_Aim of the task_: Pull out each line of the data that includes the word "pixels".
(Recorded data)
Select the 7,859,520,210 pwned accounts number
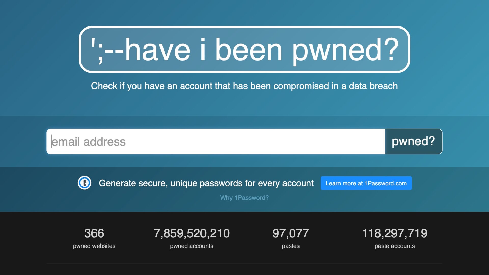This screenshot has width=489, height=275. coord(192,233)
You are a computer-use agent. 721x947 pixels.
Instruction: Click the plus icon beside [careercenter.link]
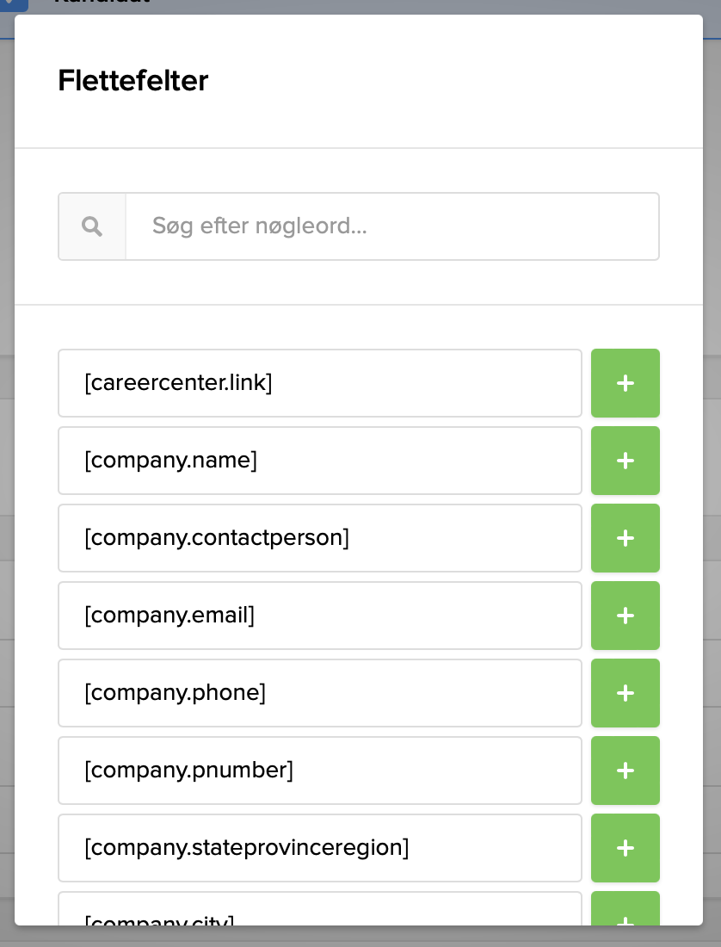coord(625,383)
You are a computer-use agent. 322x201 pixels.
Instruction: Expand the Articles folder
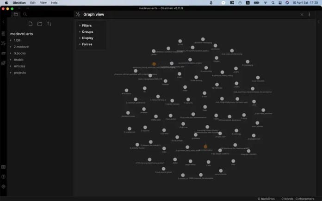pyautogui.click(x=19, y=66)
(End Recorded data)
(Recorded data)
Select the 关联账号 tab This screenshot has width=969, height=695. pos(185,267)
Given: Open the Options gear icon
(End Recorded data)
(Recorded data)
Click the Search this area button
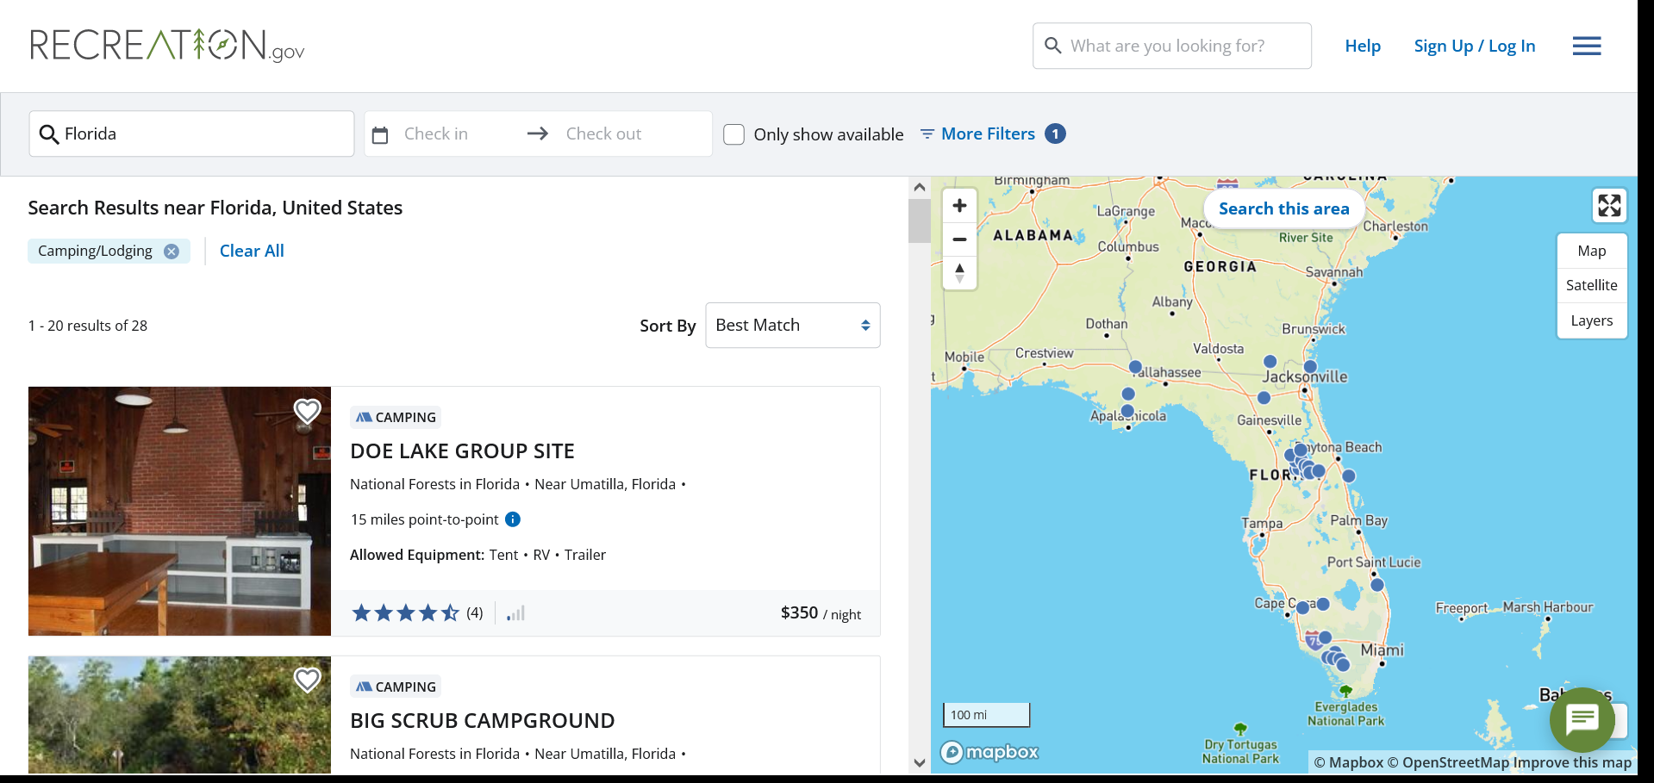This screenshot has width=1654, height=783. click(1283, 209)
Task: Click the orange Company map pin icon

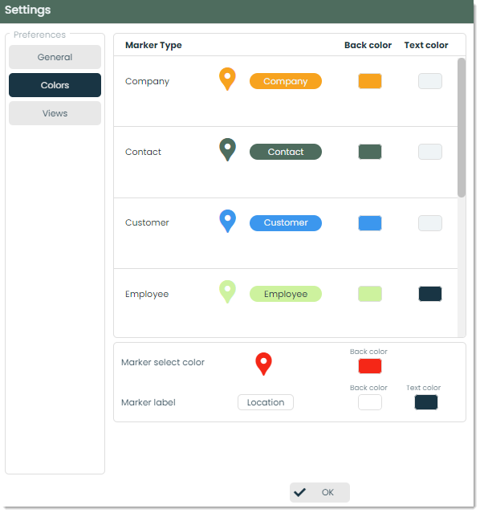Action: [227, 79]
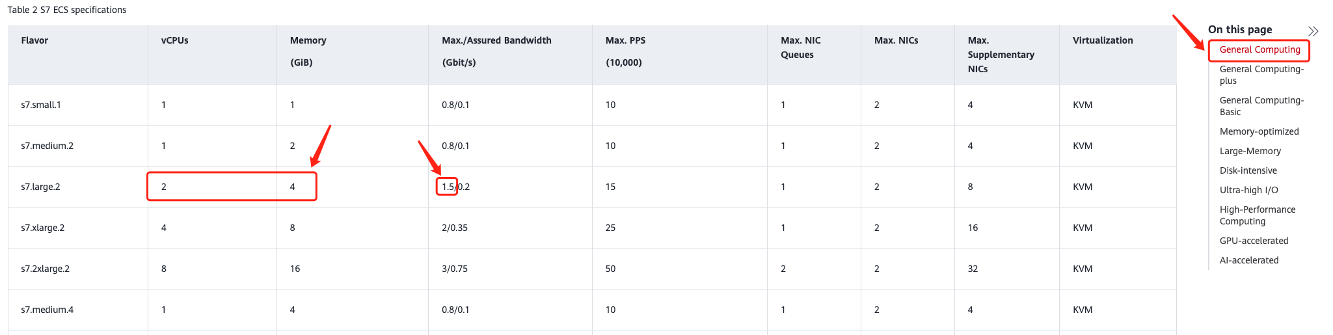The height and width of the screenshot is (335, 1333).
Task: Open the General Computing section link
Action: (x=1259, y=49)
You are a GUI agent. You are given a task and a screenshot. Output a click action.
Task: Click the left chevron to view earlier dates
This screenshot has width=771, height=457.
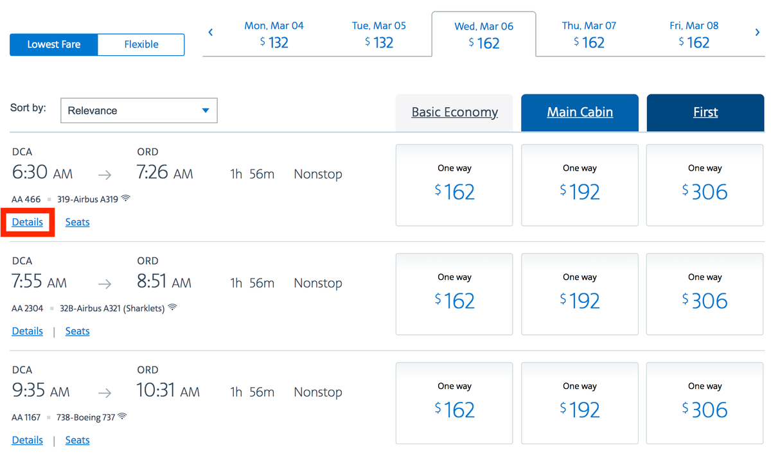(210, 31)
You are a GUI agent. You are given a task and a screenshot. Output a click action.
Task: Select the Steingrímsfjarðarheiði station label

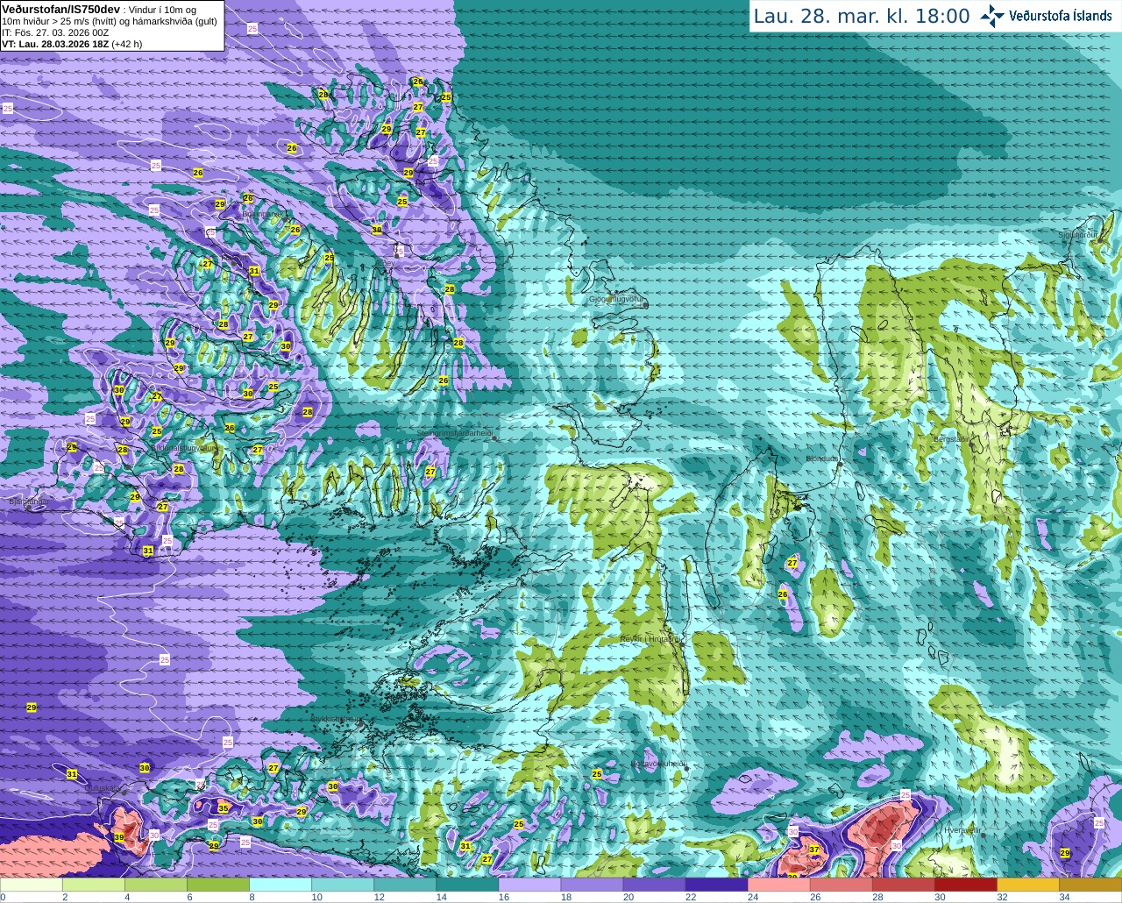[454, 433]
(End Recorded data)
_Task answer_:
You are a computer-use agent. 721x947 pixels.
You are a computer-use agent. 322x201 pixels.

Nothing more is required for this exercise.